We start the story a few years after the visit happened with Redrick “Red” Shuhart working for the International Insitute that studies alien artifacts and the effects of the Zone. He is one of the stalkers who go into the zone, risking their lives, to retrieve whatever it was the Aliens left behind. There are so many great concepts and ideas involving the Zones, I was taken in immediately. The Strugatsky brothers’ description of a so-called “empty” still leaves me baffled. And yet, not being able to describe it properly himself, they managed to draw a picture in my head.

Red’s ventures into the Zone were edge-of-your-seat suspenseful and even though he warns us readers about who has already died in the Zone, the moments in that Zone we spend with him and his small crew were terrifying and reminded me more of a thriller than a sci-fi novel. I was absolutely gripped and feared for Red’s life on more than one occasion. In such a small novel, I consider this quite an impressive feat. Some authors don’t manage to build up this much suspense on a lote more pages. But the Strugatsky brothers didn’t leave me hanging.

Ever chapter can almost be seen as a story of its own, a little vignette, if you like. We change perspectives, usually returning to Red in one way or another, and get to see what happens at the Institute, on the black market, and in the town of Harmont where these aliens decided to land and have their “roadside picnic”.

My greatest compliments to the translator – I don’t speak Russian (not even a little) but the language felt natural and had a nice flow to it. Characters use the occasional swear-word and except for a few too many repetitions (especially about lighting a cigarette or “lighting up” and “taking a sip” which happens on every other page) I didn’t feel like ever putting the book down.

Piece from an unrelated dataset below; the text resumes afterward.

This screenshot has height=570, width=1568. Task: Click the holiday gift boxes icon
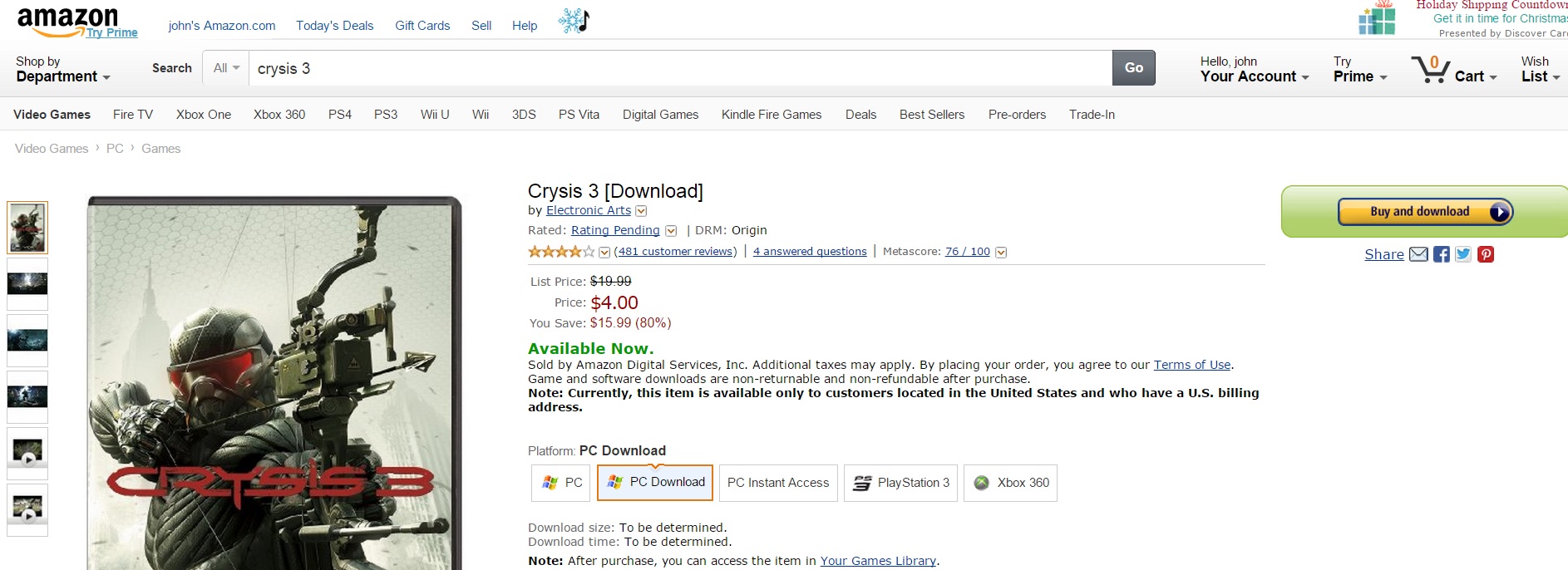coord(1376,19)
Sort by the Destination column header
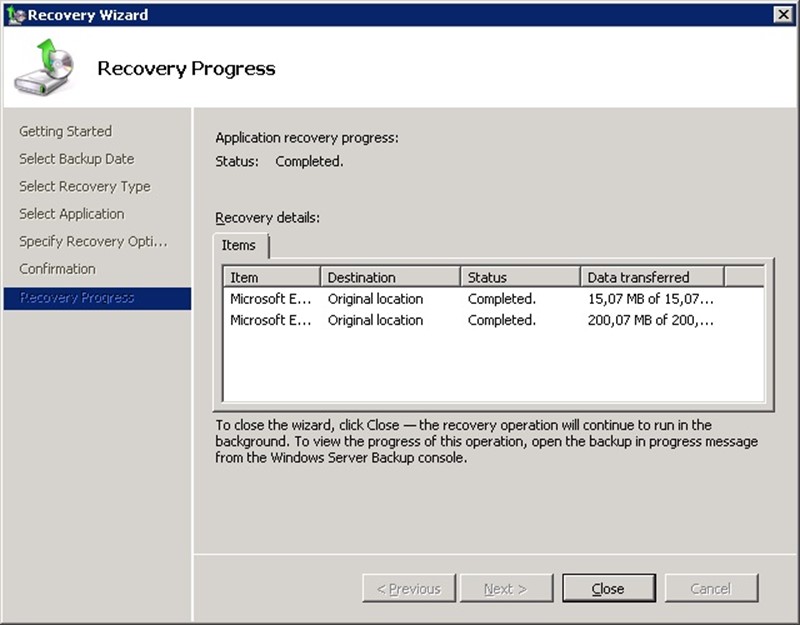 coord(389,277)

The terror of the Zone left me wanting more, discovering – just like the Insitute – what it is that these aliens left on Earth and especially, why they didn’t stay themselves.

The ending let me down a bit. I loved seeing the reverberations of the Zone on local people and on the stalkers especially, who spend a considerable amount of time within the Zones, touching all manner of strange things and having horrible accidents. While there is a finished story arc, I would have wanted more closure at the end. Or maybe a sequel…

Overall, I was pleasantly surprised by this enthralling and quick read and the SFF Masterworks series continues to grow in my esteem.

THE GOOD: The story sucks you in, scares the shit out of you and leaves you wanting more. Great descriptions, building up atmosphere within very few pages.
THE BAD: Kind of loose ending. Even though it goes with the overall theme and tone, I was hoping for something more.
THE VERDICT: Highly recommended sci-fi novel that keeps you guessing and entertained until the very end.